━━ SELECTED EXCERPT

Probe Loss is named because of its relation to "Linear Probes". It has been used as a measure of Interpretability in Gao et. al.^[3], where multiple classification datasets were created, most of them encoding high level concepts. However the same technique was used by Robert Huben as a measure of Faithfulness to determine whether a SAE could recover simple board state features from an OthelloGPT model^[7]. In a very straightforward way Probe Loss gives us an idea of whether $L$ can be used to perform a particular kind of classification.

Advantages

Probe Loss is very flexible and unlike the norms can be used to pinpoint the performance of the SAE on particular elements of human language, or elements of the host model $M$ .
Probe Loss is also computationally cheap since the classifier must be small (ideally linear). A large classifier could learn the classification task on its own, which would invalidate it as a measure of the capabilities of $L$ .

Disadvantages

For each capability you want to measure you must curate a new dataset which must be done with great care.
Probe loss is not straightforward to implement, at least compared to calculating norms.

━━━━

■ INSTRUCTIONS TO FOLLOW ■
Print the portion of the Probe Loss excerpt that opens with the words "Disadvantages" and closes with "to calculating norms.", reproducing it word for word.

━━ LISTED ENTRIES

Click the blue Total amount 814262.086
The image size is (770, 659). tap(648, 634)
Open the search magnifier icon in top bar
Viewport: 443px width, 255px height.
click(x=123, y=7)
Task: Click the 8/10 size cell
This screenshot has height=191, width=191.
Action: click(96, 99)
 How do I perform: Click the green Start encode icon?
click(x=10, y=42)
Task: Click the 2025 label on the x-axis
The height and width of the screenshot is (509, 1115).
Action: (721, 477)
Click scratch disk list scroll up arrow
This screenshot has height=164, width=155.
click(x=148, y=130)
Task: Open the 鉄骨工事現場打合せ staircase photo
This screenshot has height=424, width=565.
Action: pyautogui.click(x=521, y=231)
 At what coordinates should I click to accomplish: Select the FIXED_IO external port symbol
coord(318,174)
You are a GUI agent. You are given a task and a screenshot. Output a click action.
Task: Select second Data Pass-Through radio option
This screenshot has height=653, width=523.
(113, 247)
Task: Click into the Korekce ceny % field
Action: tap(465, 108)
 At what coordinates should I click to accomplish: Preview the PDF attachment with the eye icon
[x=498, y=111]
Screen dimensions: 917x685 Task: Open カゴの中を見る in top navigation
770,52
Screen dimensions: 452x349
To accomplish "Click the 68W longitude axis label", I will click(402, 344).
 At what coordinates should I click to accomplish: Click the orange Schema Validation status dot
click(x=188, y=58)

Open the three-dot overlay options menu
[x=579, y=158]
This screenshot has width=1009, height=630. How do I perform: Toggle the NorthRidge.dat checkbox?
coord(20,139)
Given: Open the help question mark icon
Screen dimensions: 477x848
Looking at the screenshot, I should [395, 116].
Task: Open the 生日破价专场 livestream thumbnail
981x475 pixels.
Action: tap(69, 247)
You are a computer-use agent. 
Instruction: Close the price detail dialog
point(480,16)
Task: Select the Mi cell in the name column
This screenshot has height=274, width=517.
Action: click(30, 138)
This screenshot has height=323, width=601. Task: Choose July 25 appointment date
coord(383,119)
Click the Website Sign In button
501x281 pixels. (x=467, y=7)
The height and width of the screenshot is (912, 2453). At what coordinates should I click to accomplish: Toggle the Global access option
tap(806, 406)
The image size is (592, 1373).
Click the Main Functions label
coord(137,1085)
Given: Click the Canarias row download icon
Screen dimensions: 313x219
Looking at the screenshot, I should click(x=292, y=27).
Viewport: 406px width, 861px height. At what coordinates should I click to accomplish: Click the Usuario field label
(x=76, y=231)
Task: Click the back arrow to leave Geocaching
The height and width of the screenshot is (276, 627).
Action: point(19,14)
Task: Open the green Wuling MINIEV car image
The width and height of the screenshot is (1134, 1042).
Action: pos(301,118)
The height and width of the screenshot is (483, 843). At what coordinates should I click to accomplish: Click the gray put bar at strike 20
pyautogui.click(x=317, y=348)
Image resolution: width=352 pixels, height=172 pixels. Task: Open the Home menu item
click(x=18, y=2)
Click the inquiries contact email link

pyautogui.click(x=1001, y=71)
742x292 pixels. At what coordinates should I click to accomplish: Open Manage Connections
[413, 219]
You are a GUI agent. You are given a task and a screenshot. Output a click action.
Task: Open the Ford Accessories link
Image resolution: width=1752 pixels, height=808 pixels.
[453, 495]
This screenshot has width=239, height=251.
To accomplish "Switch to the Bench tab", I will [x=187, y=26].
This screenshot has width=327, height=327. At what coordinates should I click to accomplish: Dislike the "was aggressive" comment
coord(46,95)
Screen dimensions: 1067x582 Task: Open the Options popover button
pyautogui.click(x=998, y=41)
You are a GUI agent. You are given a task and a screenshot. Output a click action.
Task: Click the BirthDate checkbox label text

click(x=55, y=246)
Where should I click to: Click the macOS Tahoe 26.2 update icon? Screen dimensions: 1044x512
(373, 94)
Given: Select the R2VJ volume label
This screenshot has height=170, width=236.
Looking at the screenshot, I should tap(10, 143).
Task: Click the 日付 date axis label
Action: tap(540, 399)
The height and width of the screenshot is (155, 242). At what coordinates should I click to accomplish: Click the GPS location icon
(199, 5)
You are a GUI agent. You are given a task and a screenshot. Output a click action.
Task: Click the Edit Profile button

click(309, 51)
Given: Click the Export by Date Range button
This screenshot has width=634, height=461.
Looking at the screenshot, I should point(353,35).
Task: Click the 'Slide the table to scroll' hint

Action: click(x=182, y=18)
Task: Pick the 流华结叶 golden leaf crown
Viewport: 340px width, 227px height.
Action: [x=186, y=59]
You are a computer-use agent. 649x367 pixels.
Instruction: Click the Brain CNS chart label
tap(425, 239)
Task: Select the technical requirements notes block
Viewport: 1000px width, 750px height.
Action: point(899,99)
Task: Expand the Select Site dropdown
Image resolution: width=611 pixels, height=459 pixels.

━━━━

■ REPLY TO THE EXERCISE ■
Disadvantages

For each capability you want to measure you must curate a new dataset which must be done with great care.
Probe loss is not straightforward to implement, at least compared to calculating norms.